TASK PROMPT:
Copy every record exactly as it appears in the data below.

MATERIAL PROVIDED:
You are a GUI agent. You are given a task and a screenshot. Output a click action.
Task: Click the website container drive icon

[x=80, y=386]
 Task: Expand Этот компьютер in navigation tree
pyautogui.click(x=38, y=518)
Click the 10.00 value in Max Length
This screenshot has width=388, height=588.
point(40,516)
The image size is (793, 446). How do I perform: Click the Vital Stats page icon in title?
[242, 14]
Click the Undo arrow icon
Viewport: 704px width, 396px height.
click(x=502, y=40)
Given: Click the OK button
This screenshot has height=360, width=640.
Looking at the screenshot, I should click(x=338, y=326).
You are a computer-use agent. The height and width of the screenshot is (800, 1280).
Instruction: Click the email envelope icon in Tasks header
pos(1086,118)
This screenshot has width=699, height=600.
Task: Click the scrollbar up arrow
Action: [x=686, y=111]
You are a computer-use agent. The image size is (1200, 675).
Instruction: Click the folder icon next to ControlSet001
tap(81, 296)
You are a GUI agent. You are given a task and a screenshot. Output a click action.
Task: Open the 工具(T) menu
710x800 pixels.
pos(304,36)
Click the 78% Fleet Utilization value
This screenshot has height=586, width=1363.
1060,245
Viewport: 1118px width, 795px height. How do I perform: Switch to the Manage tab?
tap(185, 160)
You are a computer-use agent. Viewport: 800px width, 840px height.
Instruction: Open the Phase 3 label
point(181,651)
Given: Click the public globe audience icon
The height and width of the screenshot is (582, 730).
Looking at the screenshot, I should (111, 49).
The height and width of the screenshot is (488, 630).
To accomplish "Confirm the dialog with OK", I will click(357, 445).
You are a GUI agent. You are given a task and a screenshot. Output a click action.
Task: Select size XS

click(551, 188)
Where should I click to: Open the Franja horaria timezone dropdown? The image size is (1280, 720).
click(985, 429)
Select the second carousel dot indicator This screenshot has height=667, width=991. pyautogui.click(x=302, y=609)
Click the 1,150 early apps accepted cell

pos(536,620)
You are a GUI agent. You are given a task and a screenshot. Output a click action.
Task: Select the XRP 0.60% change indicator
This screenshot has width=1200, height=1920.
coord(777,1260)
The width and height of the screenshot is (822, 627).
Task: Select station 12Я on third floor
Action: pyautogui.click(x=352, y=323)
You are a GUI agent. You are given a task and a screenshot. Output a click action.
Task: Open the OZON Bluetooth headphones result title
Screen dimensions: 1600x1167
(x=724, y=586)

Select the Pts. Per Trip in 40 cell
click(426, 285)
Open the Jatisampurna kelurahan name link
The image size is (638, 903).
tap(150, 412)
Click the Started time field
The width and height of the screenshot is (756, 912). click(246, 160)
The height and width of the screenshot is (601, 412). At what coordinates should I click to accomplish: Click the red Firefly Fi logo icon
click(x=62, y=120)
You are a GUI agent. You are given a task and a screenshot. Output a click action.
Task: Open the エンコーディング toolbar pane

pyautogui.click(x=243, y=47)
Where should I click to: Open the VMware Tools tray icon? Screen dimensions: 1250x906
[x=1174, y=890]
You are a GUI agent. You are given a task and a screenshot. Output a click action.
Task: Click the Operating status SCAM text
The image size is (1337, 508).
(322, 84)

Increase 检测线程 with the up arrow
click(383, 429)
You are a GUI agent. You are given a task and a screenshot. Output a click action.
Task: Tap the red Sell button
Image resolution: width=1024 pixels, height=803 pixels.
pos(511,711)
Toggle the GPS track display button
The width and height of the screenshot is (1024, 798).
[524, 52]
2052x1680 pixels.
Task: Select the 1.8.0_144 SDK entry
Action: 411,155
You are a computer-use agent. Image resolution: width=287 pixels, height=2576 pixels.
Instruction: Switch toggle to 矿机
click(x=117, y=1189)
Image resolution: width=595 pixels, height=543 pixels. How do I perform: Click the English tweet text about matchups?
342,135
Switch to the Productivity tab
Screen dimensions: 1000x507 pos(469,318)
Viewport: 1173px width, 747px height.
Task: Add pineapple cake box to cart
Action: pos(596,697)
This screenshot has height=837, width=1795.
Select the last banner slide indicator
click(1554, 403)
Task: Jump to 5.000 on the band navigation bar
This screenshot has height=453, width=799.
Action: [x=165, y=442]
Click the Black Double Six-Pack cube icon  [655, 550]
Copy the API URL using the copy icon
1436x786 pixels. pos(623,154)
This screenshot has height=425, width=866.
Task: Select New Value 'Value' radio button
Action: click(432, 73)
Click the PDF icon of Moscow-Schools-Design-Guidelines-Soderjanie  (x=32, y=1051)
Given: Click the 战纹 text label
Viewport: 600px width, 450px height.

FINISHED TASK:
You are a GUI agent. You are given a task and a screenshot. Output a click action.
Task: Click the website container drive icon

[x=80, y=386]
 Task: Expand Этот компьютер in navigation tree
pyautogui.click(x=38, y=518)
Click the 10.00 value in Max Length
This screenshot has width=388, height=588.
point(40,516)
The image size is (793, 446). How do I perform: Click the Vital Stats page icon in title?
[242, 14]
Click the Undo arrow icon
Viewport: 704px width, 396px height.
click(x=502, y=40)
Given: Click the OK button
This screenshot has height=360, width=640.
Looking at the screenshot, I should click(x=338, y=326).
You are a computer-use agent. The height and width of the screenshot is (800, 1280).
Instruction: Click the email envelope icon in Tasks header
pos(1086,118)
This screenshot has width=699, height=600.
Task: Click the scrollbar up arrow
Action: [x=686, y=111]
You are a computer-use agent. The image size is (1200, 675).
Instruction: Click the folder icon next to ControlSet001
tap(81, 296)
You are a GUI agent. You are given a task and a screenshot. Output a click action.
Task: Open the 工具(T) menu
710x800 pixels.
pos(304,36)
Click the 78% Fleet Utilization value
This screenshot has height=586, width=1363.
1060,245
Viewport: 1118px width, 795px height. How do I perform: Switch to the Manage tab?
tap(185, 160)
You are a computer-use agent. Viewport: 800px width, 840px height.
Instruction: Open the Phase 3 label
point(181,651)
Given: Click the public globe audience icon
The height and width of the screenshot is (582, 730).
Looking at the screenshot, I should (111, 49).
The height and width of the screenshot is (488, 630).
To accomplish "Confirm the dialog with OK", I will click(357, 445).
You are a GUI agent. You are given a task and a screenshot. Output a click action.
Task: Select size XS

click(551, 188)
Where should I click to: Open the Franja horaria timezone dropdown? The image size is (1280, 720).
click(985, 429)
Select the second carousel dot indicator This screenshot has height=667, width=991. pyautogui.click(x=302, y=609)
Click the 1,150 early apps accepted cell

pos(536,620)
You are a GUI agent. You are given a task and a screenshot. Output a click action.
Task: Select the XRP 0.60% change indicator
This screenshot has width=1200, height=1920.
coord(777,1260)
The width and height of the screenshot is (822, 627).
Task: Select station 12Я on third floor
Action: pyautogui.click(x=352, y=323)
You are a GUI agent. You are given a task and a screenshot. Output a click action.
Task: Open the OZON Bluetooth headphones result title
Screen dimensions: 1600x1167
(x=724, y=586)

Select the Pts. Per Trip in 40 cell
click(426, 285)
Open the Jatisampurna kelurahan name link
The image size is (638, 903).
tap(150, 412)
Click the Started time field
The width and height of the screenshot is (756, 912). click(246, 160)
The height and width of the screenshot is (601, 412). At what coordinates should I click to accomplish: Click the red Firefly Fi logo icon
click(x=62, y=120)
You are a GUI agent. You are given a task and a screenshot. Output a click action.
Task: Open the エンコーディング toolbar pane

pyautogui.click(x=243, y=47)
Where should I click to: Open the VMware Tools tray icon? Screen dimensions: 1250x906
[x=1174, y=890]
You are a GUI agent. You are given a task and a screenshot. Output a click action.
Task: Click the Operating status SCAM text
The image size is (1337, 508).
(322, 84)

Increase 检测线程 with the up arrow
click(383, 429)
You are a GUI agent. You are given a task and a screenshot. Output a click action.
Task: Tap the red Sell button
Image resolution: width=1024 pixels, height=803 pixels.
pos(511,711)
Toggle the GPS track display button
The width and height of the screenshot is (1024, 798).
[524, 52]
2052x1680 pixels.
Task: Select the 1.8.0_144 SDK entry
Action: 411,155
You are a computer-use agent. Image resolution: width=287 pixels, height=2576 pixels.
Instruction: Switch toggle to 矿机
click(x=117, y=1189)
Image resolution: width=595 pixels, height=543 pixels. How do I perform: Click the English tweet text about matchups?
342,135
Switch to the Productivity tab
Screen dimensions: 1000x507 pos(469,318)
Viewport: 1173px width, 747px height.
Task: Add pineapple cake box to cart
Action: pos(596,697)
This screenshot has height=837, width=1795.
Select the last banner slide indicator
click(1554, 403)
Task: Jump to 5.000 on the band navigation bar
This screenshot has height=453, width=799.
Action: [x=165, y=442]
Click the Black Double Six-Pack cube icon  [655, 550]
Copy the API URL using the copy icon
1436x786 pixels. pos(623,154)
This screenshot has height=425, width=866.
Task: Select New Value 'Value' radio button
Action: click(432, 73)
Click the PDF icon of Moscow-Schools-Design-Guidelines-Soderjanie  (x=32, y=1051)
Given: Click the 战纹 text label
Viewport: 600px width, 450px height.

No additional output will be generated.